You might want to do this to go that extra step in a project when buying cordage just won't do or in a pinch to make cordage when none is available. It's also rather attractive, especially when you mix colors of raffia. It makes a fairly strong cord that can be used to tie things, string beads, make nets and mesh bags or weave into different kinds of bags, baskets hats shoes or whatever you like. Most of these uses take a LOT of cordage. You will have sore fingers but you will be awesome.
You can also use this method of finger spinning for other fibrous materials. All sorts of plant materials like milkweed, hemp, cotton and cattails can be used as well as non-plant fibers like wool and horse hair.
This is also a good "pocket project". You don't need any tools and you can fit enough fiber in a pocket to keep you busy whenever you have a free moment waiting in line, riding a bus or watching Youtube videos. It gets pretty mindless fast.
Step 1: Get Some Raffia
It usually comes tightly bound in plastic bags or bundles. You can make quite a bit of cordage from a few dollars worth of raffia. I made about three yards of cordage for this Instructable and didn't use a visually noticeable amount of raffia out of the bundles.
For this project I used purple and "natural' colored raffia so you can see how it goes together a little easier.
Step 2: Preparing to Twist
The amount of fiber in the strands determines the thickness of the cordage. You can make it as thick or as thin as you like as long as you keep the strands even. It'll still work if they aren't but it weakens the cordage and looks sloppy. (You will also want to maintain a fairly even thickness overall as you make the cord so as to avoid weak spots.)
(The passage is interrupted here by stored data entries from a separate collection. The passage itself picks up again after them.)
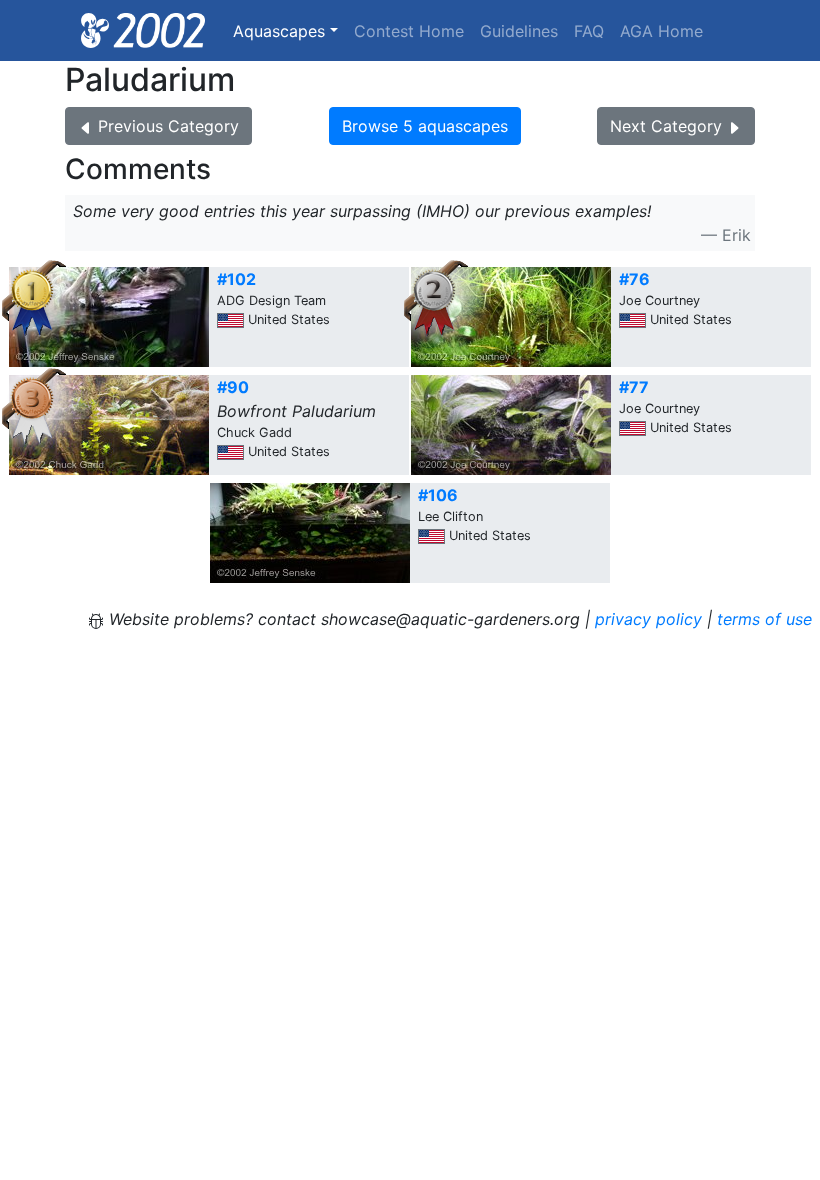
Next (666, 126)
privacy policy (648, 619)
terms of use (764, 619)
Once you have your strands simply tie them in a knot. I like to use an overhand knot but it isn't all that critical.
Step 3: Twisting
In words, Pinch the knot, or the cord once you get going, between between your left thumb and forefinger.
Pinch one of the two strands of raffia between your right thumb and forefinger and twist the fiber away from you.
As you twist, your forefinger will naturally go between the strands of fiber. Continue to hold the strand between thumb and forefinger and placing the other strand between forefinger and middle finger twist the entire bundle bringing the next strand up for twisting.
Simply repeat this action over and over again to make the cordage.
Step 4: Finishing
If you need to take a break in the middle you can use a small binder clip to hold your place.
You can make the cordage as long as you like or need just keep laying in more raffia as you near the ends of the strands. I'll update soon and add a visual of how to do that but it's as simple as it sounds.
Now you can have nice hand twined cord to go with your projects.